In adults, café-au-lait spots tend to fade and may be less obvious on clinical examination.
Axillary or inguinal freckles are rarely present at birth, but appear during childhood through adolescence (see Images 2-3).
Subcutaneous or cutaneous neurofibromas are seen rarely in young children but appear over time in older children, adolescents, and adults (see Image 4).
Deep lesions may be detected only through palpation, whereas cutaneous lesions may appear initially as small papules on the trunk, extremities, scalp, or face.
Puberty or pregnancy may be associated with an increased number of neurofibromas as well as more rapid growth of preexisting lesions.
Plexiform neurofibromas are more diffuse growths that can be locally invasive and quite deep; they may be associated with bony erosion and pain (see Image 5).
Plexiform neurofibromas also may be accompanied by overlying hyperpigmentation or hypertrichosis.
Rarely, rapid growth of a neurofibroma may occur and can be suggestive of malignant transformation.
Optic nerve tumors, which may be clinically silent, occur primarily in children younger than 5 years.
Asymmetric, noncorrectable visual loss is the most common presenting symptom, but subtle peripheral field defects, color discrimination difficulties, optic nerve pallor, or proptosis may occur without visual acuity problems.
Some older children and adolescents may present with worsening vision secondary to a slow-growing optic nerve glioma (ONG) and, therefore, monitoring for visual difficulties should continue throughout childhood and adulthood. Adults may have a visually insignificant optic nerve glioma detected incidentally on a head imaging study.

Although Lisch nodules occasionally can be seen with a direct or indirect ophthalmoscope, especially in individuals with light-colored irides, they are usually not readily visible without using a slit lamp (see Image 6).
Choroidal abnormalities with a patchy appearance may also be noted on funduscopic examination using infrared monochromatic light. Retinal corkscrew vascular changes have also been described in some patients with NF1.

Sphenoid bone dysplasia is usually asymptomatic, but occasionally can be associated with herniation through the bony defect. In the occasional patient with a plexiform neurofibroma of the eyelid, ipsilateral sphenoid dysplasia is frequently present.
Congenital pseudarthrosis may be evident at birth, with bowing of the tibia being the most typical presentation

Thinning and angulation of long bones can occur throughout early childhood and adolescence, with prominence of the anterior tibia and progressive deformity.
Less commonly, bowing of the forearm can occur.

Scoliosis with or without kyphosis may become evident in childhood or adolescence.
When found in a child younger than 10 years, it is associated with a much poorer prognosis and is likely to progress rapidly.

Scoliosis detected during adolescence still should be monitored clinically, but is much less likely to require orthopedic intervention.

Blood pressure should be checked during every clinical visit because of the distinct possibility of alternative causes of hypertension in NF1.

Head circumference should be monitored throughout the first 3 years of life, as with any child.

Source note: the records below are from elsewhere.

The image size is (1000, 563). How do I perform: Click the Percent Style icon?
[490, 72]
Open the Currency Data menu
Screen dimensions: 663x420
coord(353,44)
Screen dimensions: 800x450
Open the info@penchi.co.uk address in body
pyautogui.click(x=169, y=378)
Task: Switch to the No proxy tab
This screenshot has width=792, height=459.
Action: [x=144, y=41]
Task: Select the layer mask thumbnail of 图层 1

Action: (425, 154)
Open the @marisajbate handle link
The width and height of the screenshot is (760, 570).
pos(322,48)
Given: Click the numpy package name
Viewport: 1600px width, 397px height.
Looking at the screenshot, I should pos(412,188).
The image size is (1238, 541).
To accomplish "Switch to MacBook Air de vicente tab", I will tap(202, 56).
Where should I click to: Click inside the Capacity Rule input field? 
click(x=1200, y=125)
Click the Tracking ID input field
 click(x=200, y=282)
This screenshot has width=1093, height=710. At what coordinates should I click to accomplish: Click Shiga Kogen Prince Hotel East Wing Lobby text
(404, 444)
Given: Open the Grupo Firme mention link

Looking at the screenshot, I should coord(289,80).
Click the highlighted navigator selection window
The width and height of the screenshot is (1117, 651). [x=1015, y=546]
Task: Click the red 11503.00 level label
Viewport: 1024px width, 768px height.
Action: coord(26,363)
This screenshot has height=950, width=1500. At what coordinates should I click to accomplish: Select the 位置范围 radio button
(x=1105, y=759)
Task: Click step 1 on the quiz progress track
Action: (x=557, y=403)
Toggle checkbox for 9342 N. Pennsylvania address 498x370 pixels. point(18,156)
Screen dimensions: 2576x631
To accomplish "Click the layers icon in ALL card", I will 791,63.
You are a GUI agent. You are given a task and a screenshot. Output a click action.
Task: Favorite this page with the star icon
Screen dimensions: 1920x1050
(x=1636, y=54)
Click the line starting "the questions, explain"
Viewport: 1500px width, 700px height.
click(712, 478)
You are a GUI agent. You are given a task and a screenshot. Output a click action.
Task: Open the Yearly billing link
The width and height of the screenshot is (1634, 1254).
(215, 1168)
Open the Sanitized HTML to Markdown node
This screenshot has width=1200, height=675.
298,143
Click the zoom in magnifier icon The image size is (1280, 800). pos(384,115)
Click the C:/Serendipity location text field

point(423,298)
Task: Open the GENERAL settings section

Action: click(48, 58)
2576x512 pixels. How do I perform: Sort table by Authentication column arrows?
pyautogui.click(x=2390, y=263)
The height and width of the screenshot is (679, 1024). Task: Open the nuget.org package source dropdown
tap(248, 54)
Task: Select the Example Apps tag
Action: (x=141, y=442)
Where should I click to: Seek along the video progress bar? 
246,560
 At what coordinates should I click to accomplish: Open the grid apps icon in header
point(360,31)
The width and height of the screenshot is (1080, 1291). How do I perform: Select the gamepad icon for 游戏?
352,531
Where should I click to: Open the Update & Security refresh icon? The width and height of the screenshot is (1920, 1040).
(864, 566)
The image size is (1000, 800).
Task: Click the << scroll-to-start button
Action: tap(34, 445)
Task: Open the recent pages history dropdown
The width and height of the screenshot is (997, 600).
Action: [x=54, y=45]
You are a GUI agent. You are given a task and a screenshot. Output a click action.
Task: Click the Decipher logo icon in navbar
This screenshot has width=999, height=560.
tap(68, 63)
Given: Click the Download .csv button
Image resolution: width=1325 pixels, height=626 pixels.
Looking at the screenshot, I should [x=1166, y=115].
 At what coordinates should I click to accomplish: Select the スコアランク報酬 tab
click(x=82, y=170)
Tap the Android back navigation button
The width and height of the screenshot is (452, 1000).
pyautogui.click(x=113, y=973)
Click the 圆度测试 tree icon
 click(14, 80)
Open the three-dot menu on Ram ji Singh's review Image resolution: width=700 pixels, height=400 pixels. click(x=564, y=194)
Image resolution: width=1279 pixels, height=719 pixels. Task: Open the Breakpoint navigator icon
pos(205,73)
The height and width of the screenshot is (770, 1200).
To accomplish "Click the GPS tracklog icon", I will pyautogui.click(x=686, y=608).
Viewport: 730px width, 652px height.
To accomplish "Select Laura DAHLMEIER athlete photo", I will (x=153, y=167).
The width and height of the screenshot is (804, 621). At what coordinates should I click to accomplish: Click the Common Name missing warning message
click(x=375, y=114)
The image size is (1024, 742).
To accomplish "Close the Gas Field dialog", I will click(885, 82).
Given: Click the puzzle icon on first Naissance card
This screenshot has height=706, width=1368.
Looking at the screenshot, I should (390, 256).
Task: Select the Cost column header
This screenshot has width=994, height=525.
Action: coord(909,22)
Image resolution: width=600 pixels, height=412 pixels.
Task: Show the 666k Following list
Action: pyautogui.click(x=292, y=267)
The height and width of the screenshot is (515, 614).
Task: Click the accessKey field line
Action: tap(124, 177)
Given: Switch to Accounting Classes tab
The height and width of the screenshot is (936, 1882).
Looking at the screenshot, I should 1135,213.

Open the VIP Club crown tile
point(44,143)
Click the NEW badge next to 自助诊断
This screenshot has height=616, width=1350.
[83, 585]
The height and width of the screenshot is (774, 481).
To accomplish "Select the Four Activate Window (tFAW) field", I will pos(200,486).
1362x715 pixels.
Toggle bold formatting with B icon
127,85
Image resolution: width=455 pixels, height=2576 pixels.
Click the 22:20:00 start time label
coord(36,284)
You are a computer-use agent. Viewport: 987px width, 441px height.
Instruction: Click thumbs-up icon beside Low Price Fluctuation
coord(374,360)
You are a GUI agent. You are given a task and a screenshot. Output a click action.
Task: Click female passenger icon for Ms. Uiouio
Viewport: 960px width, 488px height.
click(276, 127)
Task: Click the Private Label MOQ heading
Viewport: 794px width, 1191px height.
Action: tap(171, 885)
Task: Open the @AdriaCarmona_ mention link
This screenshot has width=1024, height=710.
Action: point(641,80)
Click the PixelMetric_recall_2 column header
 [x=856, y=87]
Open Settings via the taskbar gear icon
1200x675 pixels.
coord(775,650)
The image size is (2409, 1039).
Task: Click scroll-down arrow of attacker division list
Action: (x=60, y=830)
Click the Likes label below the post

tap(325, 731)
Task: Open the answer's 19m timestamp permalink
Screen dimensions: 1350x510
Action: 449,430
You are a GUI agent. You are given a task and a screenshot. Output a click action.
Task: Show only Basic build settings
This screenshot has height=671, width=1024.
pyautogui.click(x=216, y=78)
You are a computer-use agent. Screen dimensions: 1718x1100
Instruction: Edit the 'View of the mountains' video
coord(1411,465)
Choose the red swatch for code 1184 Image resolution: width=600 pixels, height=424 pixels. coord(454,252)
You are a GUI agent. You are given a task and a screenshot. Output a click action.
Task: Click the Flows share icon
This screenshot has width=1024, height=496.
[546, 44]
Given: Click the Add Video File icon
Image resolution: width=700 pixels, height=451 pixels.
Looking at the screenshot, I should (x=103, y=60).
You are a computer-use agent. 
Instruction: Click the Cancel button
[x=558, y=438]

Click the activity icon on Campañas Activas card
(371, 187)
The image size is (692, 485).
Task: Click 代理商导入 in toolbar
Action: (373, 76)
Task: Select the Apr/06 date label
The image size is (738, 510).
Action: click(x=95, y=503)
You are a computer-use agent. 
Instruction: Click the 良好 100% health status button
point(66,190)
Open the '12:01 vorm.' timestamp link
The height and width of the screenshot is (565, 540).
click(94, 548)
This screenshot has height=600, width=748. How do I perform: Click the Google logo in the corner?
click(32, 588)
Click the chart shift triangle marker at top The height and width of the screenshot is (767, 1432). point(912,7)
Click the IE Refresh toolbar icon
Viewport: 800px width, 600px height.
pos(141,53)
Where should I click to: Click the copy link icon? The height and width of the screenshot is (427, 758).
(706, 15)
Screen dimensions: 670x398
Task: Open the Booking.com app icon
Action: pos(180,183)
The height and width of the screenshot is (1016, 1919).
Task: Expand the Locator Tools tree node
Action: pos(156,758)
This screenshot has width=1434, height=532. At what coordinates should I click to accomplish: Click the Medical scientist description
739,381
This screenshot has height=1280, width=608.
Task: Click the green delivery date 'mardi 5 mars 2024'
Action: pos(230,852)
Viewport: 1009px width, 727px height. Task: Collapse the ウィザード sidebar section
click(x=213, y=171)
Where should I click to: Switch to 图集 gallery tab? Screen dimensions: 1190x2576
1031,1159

Relative macrocephaly should not cause alarm, unless serial measurements suggest rapid growth with crossing of 2 or more percentile lines.


Causes
NF1 is an autosomal dominant condition caused by decreased production of the protein neurofibromin, which has a putative tumor suppressor function. Only one NF1 gene need be deleted or mutated to produce the condition.
The NF1 gene has been localized to the long arm of chromosome 17; more than 250 mutations leading to protein truncation having been identified in affected individuals. A more severe phenotype has been observed in a subset of patients with a complete gene deletion.

The precise role of neurofibromin is not fully understood, but the multitude of clinical effects suggests that this gene product has diverse functions in various tissues.